Using transition decorators for stateless transitions can save you some extra code and also makes it very clear which transition executes which transition function. As stateful transition functions are classes and only become actual functions after they have been initialized you cannot use transition decorators with them.

Hint

The API provides transition decorators for all its transition types. The decorator name is usually just camel case of the transition types class name.

Statemachine Factories

Cyber Range Kyoushi Simulation also provides a CLI script for executing user defined state machines. For this it provides the concept of StatemachineFactories to allow users to make their state machine implementations available to the CLI script. A state machine factory must have a human readable name, a config class and a build method that can be called by the CLI to create the state machine instance. The CLI will also load and initialize your config class based on the user supplied state machine configuration file on run time.

Note

The CLI supports config dict or Pydantic models as config classes. It is recommend to use Pydantic as Pydantic models are automatically validated by the CLI.

Hint

See the configuration section for more details on CLI and state machine configuration.

The build method is the most important part of a state machine factory. The CLI will automatically call this function to initialize the state machine instance as such you have to ensure that all the state, transition setup is done here and the final state machine object is returned.
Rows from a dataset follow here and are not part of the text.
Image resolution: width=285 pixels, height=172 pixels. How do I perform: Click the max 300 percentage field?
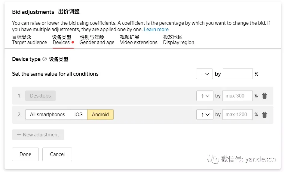pos(238,96)
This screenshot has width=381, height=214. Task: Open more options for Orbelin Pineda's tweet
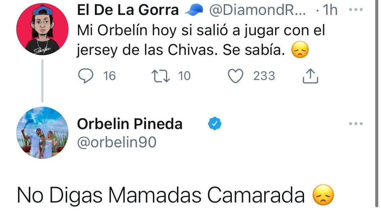pyautogui.click(x=356, y=124)
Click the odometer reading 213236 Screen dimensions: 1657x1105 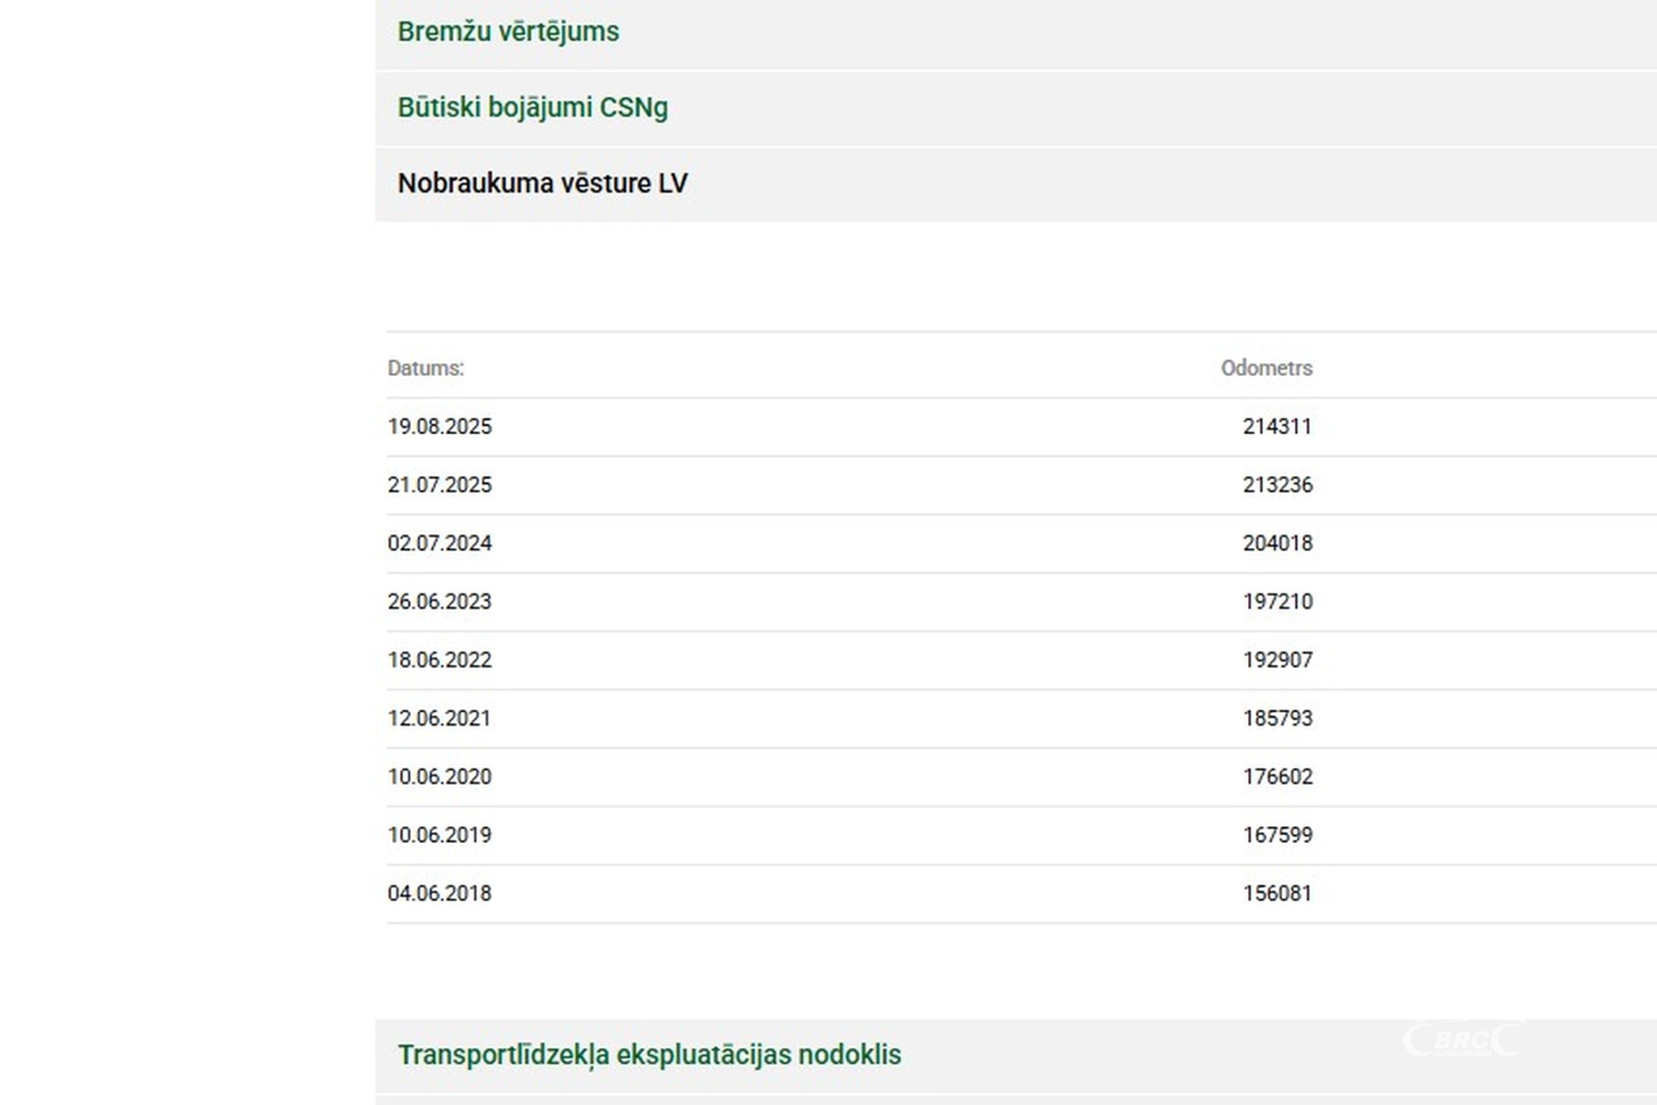tap(1277, 485)
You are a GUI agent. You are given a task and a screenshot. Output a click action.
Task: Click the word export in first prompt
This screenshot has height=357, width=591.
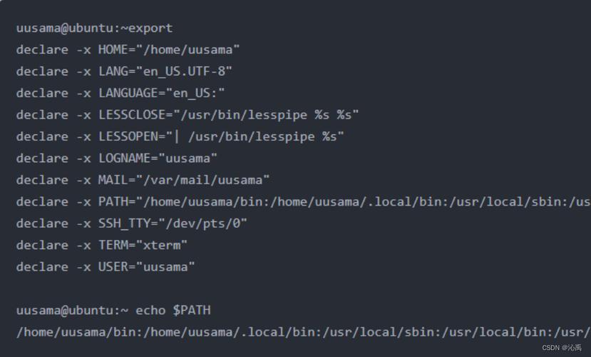150,29
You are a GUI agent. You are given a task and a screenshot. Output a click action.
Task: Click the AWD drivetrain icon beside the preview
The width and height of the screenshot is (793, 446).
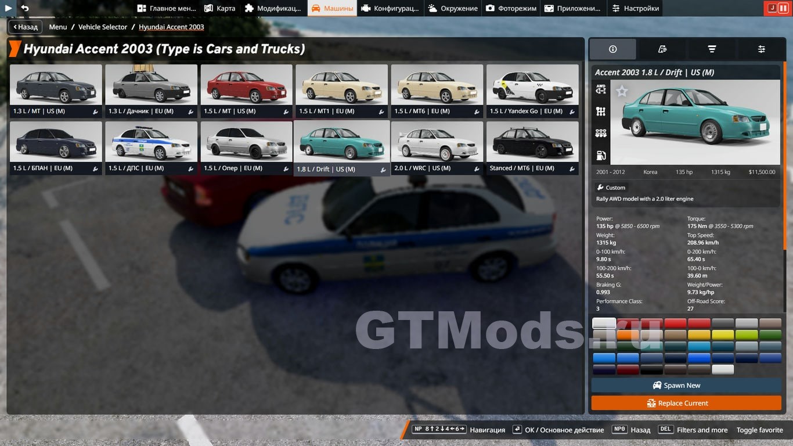click(601, 89)
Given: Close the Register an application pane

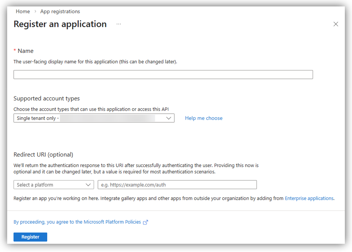Looking at the screenshot, I should 336,24.
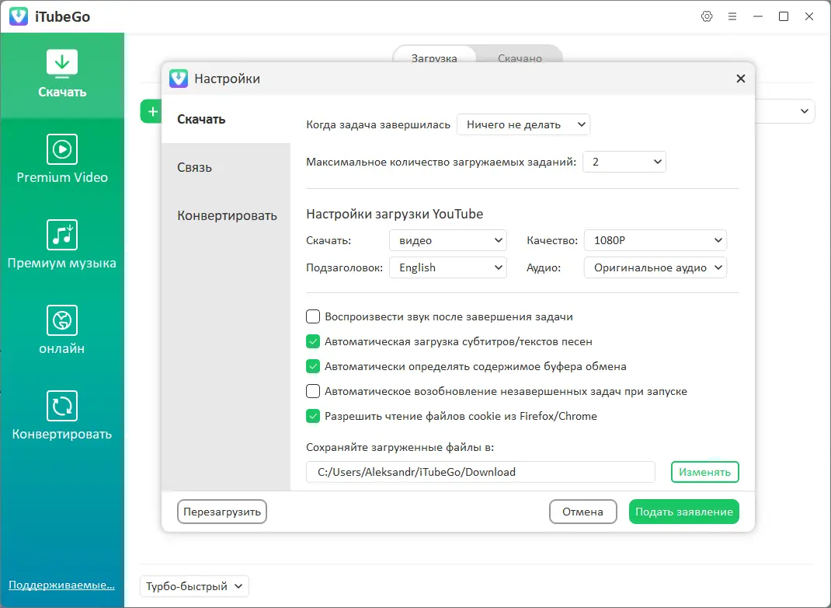Enable sound playback after task completion
This screenshot has width=831, height=608.
(x=313, y=316)
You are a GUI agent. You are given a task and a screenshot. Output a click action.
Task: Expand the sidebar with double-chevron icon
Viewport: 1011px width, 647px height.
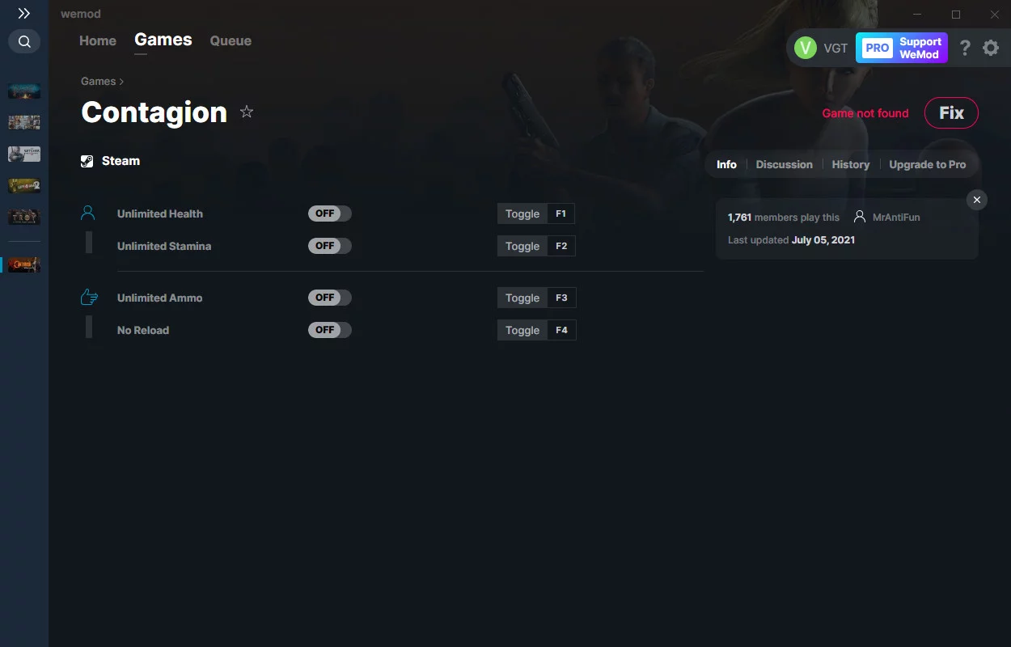pyautogui.click(x=24, y=14)
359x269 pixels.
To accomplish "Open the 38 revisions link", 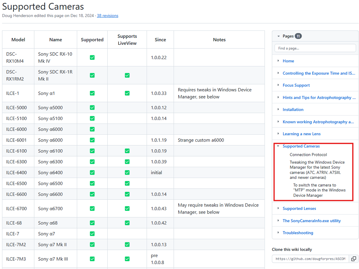I will click(x=107, y=16).
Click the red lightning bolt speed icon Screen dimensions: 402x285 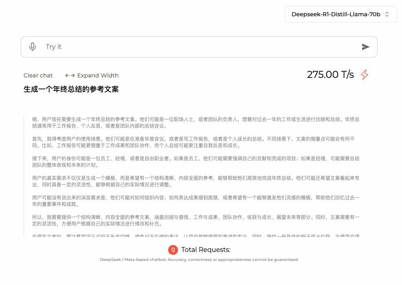(365, 75)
To keep your code a bit more structured you could also want define a few helper methods (e.g., build_transitions(..)) that handle specific parts of the build process and are called from within the main build method. A simple factory might look like this:

...

class StatemachineFactory(sm.StatemachineFactory):
    @property
    def name(self) -> str:
        return "GettingStartedStatemachineFactory"

    @property
    def config_class(self):
        return dict

    def build(self, config: dict):

        # setup the states
        initial = states.SequentialState("initial", init_transition)
        example_state = states.SequentialState("example_state", example_transition)
        end = states.FinalState("end")

        # Initialize the state machine
        return GettingStartedStatemachine(
            "initial",
            [initial, example_state, end],
        )

...

See the examples section for complete example state machine implementations.

Plugin System

There are two ways for a user to make their state machine factory accessible for the CLI system. Either through i n the form of an entry point plugin using the entry point cr_kyoushi.simulation or through a self contained python file that declares a StatemachineFactory class. Both approaches have their advantages and disadvantages.

Entry point plugins only work if the state machine code is installed as a proper python package, but by using this approach you can use multiple python files (modules) to define your state machine. This can potential make your code more readable and manageable.

Python script plugins have the advantage that they can be used as is not package config etc. required, but you will have to keep all your in a single file or have to ensure that imports for your custom modules are resolvable via the python path (e.g., relative imports will cause exceptions). Also with a pythons script plugin you can only provide a single state machine while you could expose multiple entry point plugins using a single package.

Important

Regardless which plugin type you use your StatemachineFactory must have a default no arguments __init__ method so the plugin system can create an instance of your factory.